Goal of the exercise.
For the data below, give again exactly the lines from the one containing "Combating AI-driven fraud" through the one containing "10 (70, 1994)", both ends included, and no others.

Stored data

------------------------------------

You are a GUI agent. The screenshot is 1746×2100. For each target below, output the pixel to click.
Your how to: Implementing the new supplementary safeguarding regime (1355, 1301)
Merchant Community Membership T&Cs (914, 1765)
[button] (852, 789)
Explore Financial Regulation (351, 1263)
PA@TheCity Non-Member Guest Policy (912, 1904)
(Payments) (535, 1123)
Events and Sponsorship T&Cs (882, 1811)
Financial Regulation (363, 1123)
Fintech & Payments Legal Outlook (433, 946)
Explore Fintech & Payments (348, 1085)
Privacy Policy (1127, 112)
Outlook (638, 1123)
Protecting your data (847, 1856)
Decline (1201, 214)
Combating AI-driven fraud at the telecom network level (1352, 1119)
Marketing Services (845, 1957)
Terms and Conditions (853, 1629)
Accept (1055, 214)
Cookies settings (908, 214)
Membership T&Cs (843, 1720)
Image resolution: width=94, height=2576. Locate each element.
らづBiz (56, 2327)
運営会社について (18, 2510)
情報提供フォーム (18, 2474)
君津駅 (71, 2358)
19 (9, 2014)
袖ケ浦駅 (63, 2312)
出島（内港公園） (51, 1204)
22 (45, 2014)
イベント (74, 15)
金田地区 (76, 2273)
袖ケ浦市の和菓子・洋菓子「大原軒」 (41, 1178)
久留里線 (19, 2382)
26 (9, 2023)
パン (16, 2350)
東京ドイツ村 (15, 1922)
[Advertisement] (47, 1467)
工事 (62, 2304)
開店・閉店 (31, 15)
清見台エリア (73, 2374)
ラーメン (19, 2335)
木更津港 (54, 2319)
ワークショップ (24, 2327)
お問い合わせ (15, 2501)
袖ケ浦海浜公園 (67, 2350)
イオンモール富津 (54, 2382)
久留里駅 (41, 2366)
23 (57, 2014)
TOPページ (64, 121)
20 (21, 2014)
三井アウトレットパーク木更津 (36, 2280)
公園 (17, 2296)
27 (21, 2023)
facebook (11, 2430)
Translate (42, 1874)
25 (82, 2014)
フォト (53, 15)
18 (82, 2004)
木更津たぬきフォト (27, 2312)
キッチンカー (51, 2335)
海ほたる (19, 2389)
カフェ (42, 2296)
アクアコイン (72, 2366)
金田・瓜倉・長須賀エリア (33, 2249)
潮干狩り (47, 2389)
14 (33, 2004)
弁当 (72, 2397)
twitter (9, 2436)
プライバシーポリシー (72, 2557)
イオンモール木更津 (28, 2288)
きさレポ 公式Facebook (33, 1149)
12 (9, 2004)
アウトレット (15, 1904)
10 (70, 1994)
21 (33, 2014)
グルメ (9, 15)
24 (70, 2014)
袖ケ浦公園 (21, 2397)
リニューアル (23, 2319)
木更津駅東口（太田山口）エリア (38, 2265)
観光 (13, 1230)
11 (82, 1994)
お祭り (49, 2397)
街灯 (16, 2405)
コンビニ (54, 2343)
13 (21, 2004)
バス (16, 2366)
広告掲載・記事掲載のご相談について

------------------------------------

Result below.
Combating AI-driven fraud at the telecom network level (1352, 1119)
Marketing Services (845, 1957)
Terms and Conditions (853, 1629)
Accept (1055, 214)
Cookies settings (908, 214)
Membership T&Cs (843, 1720)
Image resolution: width=94, height=2576. Locate each element.
らづBiz (56, 2327)
運営会社について (18, 2510)
情報提供フォーム (18, 2474)
君津駅 (71, 2358)
19 (9, 2014)
袖ケ浦駅 (63, 2312)
出島（内港公園） (51, 1204)
22 (45, 2014)
イベント (74, 15)
金田地区 (76, 2273)
袖ケ浦市の和菓子・洋菓子「大原軒」 (41, 1178)
久留里線 (19, 2382)
26 (9, 2023)
パン (16, 2350)
東京ドイツ村 (15, 1922)
[Advertisement] (47, 1467)
工事 (62, 2304)
開店・閉店 (31, 15)
清見台エリア (73, 2374)
ラーメン (19, 2335)
木更津港 (54, 2319)
ワークショップ (24, 2327)
お問い合わせ (15, 2501)
袖ケ浦海浜公園 (67, 2350)
イオンモール富津 (54, 2382)
久留里駅 (41, 2366)
23 (57, 2014)
TOPページ (64, 121)
20 (21, 2014)
三井アウトレットパーク木更津 (36, 2280)
公園 (17, 2296)
27 (21, 2023)
facebook (11, 2430)
Translate (42, 1874)
25 (82, 2014)
フォト (53, 15)
18 (82, 2004)
木更津たぬきフォト (27, 2312)
キッチンカー (51, 2335)
海ほたる (19, 2389)
カフェ (42, 2296)
アクアコイン (72, 2366)
金田・瓜倉・長須賀エリア (33, 2249)
潮干狩り (47, 2389)
14 (33, 2004)
弁当 (72, 2397)
twitter (9, 2436)
プライバシーポリシー (72, 2557)
イオンモール木更津 (28, 2288)
きさレポ 公式Facebook (33, 1149)
12 (9, 2004)
アウトレット (15, 1904)
10 (70, 1994)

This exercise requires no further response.